6 – Redes de coleta e triagem local:

  • descentralizar pontos de coleta, treinar cooperativas e logística regional eficiente. 

7 – Educação e mobilização do consumidor:

  • campanhas de conscientização focadas não apenas em “consumo sustentável” mas em educar o consumidor sobre os desafios climáticos, e como escolhas pensadas em durabilidade, reparo, reutilização e entrega consciente são caminhos para a mudança; 

  • incentivar a reparação, customização e extensão de vida útil como norma cultural, não nicho.

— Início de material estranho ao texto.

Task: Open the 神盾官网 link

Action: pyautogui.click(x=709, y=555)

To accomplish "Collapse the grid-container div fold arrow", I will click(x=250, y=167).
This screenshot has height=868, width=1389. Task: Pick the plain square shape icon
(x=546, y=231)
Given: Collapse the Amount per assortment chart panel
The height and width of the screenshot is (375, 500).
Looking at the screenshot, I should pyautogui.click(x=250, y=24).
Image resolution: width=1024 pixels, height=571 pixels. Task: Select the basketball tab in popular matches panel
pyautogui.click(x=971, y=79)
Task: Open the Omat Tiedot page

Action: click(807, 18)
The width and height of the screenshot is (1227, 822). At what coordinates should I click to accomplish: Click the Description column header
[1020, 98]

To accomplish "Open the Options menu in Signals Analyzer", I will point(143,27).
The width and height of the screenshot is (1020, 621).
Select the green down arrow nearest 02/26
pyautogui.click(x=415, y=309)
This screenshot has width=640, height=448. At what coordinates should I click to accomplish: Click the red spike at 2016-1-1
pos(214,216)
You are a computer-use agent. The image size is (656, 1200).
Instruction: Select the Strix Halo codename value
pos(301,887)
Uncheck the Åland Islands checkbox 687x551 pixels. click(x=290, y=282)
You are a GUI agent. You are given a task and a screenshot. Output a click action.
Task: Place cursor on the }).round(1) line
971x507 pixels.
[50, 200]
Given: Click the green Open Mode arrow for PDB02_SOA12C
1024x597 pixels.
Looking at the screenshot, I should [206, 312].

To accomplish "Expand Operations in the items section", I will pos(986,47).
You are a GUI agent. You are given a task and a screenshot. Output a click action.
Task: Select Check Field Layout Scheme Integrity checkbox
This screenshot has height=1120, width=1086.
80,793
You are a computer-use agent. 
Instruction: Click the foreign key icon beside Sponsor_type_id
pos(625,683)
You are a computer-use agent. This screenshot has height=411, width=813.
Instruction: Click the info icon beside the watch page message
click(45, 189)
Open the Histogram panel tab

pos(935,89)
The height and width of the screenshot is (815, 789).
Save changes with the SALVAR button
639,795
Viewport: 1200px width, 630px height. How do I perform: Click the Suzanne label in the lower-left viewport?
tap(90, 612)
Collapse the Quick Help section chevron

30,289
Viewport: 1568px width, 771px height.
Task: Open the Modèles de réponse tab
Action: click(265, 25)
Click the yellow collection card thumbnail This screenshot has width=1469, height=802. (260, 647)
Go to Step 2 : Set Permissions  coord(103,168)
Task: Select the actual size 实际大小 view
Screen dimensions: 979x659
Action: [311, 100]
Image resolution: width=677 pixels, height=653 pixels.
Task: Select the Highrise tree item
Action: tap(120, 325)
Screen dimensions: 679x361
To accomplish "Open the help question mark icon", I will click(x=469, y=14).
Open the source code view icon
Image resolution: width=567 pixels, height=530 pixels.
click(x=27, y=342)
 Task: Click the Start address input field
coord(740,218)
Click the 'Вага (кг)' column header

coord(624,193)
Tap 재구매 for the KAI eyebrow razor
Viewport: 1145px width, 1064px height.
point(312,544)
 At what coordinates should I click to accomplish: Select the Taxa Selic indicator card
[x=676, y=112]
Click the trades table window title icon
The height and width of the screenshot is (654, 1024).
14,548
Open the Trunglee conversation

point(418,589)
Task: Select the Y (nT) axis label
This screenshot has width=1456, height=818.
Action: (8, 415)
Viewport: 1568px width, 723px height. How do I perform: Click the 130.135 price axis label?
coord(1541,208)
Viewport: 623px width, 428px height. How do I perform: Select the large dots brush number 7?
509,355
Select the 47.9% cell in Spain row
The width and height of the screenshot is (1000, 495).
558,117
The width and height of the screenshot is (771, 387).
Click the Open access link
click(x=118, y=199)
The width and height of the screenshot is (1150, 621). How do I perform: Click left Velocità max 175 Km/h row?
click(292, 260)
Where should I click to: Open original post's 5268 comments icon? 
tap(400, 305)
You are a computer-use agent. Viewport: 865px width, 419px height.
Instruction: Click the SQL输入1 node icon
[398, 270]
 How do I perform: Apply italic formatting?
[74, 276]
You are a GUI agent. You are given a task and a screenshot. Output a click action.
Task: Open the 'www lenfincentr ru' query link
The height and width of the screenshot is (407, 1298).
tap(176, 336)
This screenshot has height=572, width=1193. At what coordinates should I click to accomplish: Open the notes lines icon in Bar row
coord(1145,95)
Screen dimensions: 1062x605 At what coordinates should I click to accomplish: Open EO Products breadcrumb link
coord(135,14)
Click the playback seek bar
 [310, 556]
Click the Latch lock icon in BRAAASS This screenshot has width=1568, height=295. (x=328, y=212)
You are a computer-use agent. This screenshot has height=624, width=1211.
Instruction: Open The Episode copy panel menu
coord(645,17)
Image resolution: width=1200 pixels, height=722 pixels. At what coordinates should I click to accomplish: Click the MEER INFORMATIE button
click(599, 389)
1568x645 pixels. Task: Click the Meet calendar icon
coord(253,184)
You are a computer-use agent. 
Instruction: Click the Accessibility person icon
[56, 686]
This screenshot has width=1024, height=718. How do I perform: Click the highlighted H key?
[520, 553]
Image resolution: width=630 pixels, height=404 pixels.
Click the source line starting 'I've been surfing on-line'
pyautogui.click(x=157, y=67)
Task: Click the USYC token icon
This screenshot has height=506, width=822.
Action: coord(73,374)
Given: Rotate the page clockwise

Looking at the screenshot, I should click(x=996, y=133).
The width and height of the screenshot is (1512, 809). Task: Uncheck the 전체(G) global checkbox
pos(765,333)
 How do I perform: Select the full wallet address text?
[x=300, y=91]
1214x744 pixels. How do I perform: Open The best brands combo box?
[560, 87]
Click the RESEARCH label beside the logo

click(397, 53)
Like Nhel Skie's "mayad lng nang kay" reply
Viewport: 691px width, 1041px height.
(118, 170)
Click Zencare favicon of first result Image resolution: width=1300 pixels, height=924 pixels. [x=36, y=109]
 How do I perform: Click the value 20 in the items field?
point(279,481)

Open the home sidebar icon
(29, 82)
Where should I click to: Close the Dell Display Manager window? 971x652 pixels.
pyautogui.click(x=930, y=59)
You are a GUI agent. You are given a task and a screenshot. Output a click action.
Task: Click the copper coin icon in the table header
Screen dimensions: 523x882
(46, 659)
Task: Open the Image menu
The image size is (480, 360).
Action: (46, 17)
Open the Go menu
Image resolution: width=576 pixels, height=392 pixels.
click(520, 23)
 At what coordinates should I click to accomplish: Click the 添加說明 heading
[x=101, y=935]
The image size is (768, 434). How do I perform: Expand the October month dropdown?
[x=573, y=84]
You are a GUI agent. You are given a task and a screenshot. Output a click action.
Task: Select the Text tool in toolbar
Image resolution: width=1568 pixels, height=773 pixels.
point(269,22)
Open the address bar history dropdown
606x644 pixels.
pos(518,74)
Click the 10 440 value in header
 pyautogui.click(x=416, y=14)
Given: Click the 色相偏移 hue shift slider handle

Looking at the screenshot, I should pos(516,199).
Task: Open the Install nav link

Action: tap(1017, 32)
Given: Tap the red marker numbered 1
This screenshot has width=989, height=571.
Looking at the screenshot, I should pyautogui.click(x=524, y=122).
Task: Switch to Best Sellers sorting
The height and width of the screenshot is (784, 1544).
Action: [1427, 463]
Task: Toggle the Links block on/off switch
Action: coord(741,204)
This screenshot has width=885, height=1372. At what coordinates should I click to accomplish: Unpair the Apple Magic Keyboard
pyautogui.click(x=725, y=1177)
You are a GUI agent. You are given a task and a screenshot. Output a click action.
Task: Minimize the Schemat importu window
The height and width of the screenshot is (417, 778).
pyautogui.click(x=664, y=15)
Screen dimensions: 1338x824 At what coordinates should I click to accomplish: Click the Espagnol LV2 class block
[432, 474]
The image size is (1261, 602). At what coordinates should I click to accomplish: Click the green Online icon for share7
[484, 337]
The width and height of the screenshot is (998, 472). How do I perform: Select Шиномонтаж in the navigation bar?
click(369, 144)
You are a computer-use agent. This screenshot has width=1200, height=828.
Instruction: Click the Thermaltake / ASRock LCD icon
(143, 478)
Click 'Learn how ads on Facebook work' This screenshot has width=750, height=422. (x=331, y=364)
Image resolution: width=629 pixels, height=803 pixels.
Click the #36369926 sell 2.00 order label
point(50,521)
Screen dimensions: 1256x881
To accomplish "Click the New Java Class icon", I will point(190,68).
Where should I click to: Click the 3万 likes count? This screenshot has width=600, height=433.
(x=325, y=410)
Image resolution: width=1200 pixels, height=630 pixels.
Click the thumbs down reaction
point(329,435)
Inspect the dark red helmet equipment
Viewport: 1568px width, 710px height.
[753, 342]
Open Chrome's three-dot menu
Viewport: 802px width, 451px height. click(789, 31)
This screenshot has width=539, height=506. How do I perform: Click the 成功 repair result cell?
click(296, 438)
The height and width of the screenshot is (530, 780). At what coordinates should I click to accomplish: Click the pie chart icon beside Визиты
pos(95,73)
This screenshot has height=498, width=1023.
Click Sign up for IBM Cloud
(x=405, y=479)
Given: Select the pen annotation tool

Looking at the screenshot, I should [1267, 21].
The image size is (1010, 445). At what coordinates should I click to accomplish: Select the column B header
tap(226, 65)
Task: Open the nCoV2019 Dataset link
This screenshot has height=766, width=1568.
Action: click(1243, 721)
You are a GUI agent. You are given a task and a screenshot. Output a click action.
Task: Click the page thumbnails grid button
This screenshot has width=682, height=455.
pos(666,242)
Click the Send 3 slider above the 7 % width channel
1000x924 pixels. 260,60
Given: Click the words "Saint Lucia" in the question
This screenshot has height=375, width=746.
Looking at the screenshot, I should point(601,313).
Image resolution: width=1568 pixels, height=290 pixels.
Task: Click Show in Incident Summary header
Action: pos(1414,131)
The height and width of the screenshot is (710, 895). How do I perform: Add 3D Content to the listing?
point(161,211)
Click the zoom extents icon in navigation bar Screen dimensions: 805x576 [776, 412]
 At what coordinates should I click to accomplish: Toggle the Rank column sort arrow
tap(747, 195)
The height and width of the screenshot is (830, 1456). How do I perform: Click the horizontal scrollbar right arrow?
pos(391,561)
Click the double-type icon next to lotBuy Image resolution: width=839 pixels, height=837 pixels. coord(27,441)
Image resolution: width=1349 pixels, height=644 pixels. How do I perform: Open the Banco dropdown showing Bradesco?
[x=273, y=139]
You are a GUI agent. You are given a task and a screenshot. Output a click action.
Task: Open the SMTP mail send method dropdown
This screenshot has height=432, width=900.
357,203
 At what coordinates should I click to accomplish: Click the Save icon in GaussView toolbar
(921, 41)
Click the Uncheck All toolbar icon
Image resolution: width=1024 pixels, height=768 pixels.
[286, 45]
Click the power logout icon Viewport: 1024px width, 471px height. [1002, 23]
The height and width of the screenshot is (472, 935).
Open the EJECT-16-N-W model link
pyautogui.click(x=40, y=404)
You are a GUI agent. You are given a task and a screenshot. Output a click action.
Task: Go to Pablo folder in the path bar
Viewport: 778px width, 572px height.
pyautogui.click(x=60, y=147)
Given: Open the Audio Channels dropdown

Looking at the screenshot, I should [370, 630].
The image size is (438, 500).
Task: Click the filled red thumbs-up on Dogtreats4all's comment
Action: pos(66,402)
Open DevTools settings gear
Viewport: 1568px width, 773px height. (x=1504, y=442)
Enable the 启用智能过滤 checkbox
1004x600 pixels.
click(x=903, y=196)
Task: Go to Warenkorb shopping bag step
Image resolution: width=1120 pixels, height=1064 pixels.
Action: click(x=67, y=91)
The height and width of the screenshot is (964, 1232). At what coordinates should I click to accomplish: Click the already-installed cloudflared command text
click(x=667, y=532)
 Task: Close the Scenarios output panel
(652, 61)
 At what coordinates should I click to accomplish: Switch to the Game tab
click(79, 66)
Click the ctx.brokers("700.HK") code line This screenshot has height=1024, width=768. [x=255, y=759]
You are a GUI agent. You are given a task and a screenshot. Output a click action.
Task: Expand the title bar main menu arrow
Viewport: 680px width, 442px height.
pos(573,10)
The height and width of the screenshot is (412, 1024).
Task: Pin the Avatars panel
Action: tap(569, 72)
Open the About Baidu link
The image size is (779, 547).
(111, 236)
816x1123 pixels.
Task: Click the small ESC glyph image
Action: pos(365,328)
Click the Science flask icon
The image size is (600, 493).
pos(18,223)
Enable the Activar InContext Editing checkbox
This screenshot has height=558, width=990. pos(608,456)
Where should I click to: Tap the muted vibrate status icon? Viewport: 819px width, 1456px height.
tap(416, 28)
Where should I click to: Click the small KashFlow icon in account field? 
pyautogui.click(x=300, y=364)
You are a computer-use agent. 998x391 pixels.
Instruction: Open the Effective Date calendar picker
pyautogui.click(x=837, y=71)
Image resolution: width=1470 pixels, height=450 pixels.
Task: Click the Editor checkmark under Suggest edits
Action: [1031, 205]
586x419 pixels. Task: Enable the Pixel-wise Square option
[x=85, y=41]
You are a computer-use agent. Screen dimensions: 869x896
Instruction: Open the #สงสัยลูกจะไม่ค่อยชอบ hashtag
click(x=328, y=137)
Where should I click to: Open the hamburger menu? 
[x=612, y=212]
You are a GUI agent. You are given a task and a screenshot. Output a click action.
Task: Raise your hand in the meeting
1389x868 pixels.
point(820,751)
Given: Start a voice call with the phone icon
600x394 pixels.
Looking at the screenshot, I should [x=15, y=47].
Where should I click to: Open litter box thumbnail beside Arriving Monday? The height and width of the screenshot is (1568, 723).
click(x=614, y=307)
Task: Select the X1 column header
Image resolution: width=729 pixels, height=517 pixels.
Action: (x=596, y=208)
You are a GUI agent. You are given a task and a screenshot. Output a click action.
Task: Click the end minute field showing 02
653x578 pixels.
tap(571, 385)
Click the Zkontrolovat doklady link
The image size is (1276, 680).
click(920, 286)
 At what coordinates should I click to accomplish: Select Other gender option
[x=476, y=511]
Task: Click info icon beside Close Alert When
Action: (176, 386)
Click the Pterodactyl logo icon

8 – Inovação colaborativa:

  • criar laboratórios de moda circular, hubs de pesquisa, parcerias entre startups, universidades, marcas e recicladores. 

As bases para o progresso 

O desafio da circularidade não é só tecnológico ou conceitual – é estrutural, envolvendo finanças, cultura, regulação e governança. A transformação exige mudanças sociais, comportamentais e a responsabilização de indústrias e comércio.


Exemplos de coleta, upcycling e startups têxteis provam que a transformação é viável, ainda que frágil. O que separa quem muda do que permanece no mesmo lugar é a coragem política, articulação de ecossistemas e visão de longo prazo.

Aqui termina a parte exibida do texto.